WHAT TO DO — Pull out every line below that holds the word "will".
BEGIN DATA PROVIDED
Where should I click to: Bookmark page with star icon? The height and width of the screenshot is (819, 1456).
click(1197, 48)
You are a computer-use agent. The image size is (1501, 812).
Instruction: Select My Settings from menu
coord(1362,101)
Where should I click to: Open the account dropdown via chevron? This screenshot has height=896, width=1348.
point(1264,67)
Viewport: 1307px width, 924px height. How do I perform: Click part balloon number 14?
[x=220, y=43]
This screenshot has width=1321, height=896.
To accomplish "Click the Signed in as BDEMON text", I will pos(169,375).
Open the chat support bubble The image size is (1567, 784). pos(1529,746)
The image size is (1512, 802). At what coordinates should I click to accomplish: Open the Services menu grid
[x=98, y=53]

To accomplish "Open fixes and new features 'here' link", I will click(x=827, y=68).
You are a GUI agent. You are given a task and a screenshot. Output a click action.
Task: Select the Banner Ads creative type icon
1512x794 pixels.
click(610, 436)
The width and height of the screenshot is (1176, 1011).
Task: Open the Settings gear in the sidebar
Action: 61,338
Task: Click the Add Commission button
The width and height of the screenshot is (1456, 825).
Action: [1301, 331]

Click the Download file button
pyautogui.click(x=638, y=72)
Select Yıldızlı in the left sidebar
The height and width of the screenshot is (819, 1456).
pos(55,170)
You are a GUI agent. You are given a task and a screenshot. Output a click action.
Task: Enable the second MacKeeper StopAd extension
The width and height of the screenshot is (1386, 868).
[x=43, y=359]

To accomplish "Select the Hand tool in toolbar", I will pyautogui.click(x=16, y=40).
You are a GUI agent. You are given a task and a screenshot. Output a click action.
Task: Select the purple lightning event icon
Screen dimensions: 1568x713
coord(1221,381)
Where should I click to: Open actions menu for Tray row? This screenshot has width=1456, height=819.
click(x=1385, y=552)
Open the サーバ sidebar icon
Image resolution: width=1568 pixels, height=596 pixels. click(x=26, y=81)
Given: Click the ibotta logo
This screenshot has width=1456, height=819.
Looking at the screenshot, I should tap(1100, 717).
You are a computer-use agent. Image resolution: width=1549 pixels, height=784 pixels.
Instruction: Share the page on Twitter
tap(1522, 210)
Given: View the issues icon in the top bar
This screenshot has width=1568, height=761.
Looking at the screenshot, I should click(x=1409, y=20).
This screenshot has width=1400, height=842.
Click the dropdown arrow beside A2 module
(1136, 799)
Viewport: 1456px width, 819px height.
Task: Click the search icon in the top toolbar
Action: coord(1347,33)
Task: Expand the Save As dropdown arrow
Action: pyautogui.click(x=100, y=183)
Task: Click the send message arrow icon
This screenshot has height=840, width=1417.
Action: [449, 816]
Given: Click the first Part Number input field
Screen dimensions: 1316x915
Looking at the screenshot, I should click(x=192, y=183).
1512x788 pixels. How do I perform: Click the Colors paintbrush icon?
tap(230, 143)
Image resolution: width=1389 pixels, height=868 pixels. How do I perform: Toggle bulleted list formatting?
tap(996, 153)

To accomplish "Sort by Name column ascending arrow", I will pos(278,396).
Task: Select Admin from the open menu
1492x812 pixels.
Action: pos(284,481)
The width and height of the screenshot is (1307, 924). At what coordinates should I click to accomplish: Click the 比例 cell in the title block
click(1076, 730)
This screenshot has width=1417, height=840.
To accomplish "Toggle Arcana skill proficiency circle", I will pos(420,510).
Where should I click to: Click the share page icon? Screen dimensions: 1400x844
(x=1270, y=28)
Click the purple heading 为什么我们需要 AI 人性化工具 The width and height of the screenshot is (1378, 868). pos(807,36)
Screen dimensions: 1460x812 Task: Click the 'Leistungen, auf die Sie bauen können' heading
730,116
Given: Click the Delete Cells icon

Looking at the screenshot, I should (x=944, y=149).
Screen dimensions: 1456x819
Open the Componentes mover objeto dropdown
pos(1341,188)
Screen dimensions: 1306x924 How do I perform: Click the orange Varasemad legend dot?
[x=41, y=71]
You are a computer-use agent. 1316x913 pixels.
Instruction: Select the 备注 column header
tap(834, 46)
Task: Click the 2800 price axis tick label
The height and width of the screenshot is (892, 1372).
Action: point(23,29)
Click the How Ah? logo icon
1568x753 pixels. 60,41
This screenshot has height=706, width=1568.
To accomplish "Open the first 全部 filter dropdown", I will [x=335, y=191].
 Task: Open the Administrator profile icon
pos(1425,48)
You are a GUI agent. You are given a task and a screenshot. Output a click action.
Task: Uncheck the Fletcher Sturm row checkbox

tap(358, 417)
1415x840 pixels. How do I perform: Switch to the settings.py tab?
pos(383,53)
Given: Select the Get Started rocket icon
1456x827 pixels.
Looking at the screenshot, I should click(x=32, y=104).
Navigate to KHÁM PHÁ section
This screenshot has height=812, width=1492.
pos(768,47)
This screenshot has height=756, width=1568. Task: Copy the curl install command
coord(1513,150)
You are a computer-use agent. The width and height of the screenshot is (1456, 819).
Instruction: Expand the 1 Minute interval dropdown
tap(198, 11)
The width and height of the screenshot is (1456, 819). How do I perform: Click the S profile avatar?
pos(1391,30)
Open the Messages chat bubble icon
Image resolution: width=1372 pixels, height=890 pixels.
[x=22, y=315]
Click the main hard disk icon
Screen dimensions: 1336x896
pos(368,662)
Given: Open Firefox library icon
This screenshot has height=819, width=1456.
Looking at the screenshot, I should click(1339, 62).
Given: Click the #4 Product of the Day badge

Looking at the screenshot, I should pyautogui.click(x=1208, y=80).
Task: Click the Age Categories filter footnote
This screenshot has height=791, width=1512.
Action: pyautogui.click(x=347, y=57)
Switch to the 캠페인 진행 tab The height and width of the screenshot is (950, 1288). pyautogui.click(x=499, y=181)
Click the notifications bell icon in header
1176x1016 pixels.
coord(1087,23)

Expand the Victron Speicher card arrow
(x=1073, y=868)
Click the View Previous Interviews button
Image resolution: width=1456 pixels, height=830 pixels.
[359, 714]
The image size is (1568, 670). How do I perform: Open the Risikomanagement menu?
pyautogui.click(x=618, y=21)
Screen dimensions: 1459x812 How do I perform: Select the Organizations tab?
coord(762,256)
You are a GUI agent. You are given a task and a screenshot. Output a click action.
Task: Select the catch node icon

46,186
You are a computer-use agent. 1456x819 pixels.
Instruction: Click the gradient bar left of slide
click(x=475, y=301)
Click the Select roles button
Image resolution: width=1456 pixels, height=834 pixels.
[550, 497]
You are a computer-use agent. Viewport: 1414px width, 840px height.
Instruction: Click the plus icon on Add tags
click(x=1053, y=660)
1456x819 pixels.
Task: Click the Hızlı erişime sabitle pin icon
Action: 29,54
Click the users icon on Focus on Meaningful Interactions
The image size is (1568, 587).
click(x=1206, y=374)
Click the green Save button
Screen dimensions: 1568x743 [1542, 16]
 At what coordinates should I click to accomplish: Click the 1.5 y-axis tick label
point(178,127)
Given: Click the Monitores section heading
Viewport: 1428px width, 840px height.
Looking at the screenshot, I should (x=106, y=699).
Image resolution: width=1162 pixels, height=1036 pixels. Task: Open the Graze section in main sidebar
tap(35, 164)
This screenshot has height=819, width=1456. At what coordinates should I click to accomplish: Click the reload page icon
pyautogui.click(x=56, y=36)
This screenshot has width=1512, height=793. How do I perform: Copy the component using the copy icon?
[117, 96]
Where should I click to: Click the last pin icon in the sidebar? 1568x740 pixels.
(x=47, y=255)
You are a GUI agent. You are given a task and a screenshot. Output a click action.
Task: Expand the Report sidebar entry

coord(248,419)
END DATA PROVIDED
SOLUTION TO THIS EXERCISE —
To accomplish "Click the Signed in as BDEMON text", I will pos(169,375).
To accomplish "Open fixes and new features 'here' link", I will click(x=827, y=68).
To accomplish "Select the Hand tool in toolbar", I will pyautogui.click(x=16, y=40).
To accomplish "Sort by Name column ascending arrow", I will pos(278,396).
To accomplish "Toggle Arcana skill proficiency circle", I will pos(420,510).
To accomplish "Open the first 全部 filter dropdown", I will [x=335, y=191].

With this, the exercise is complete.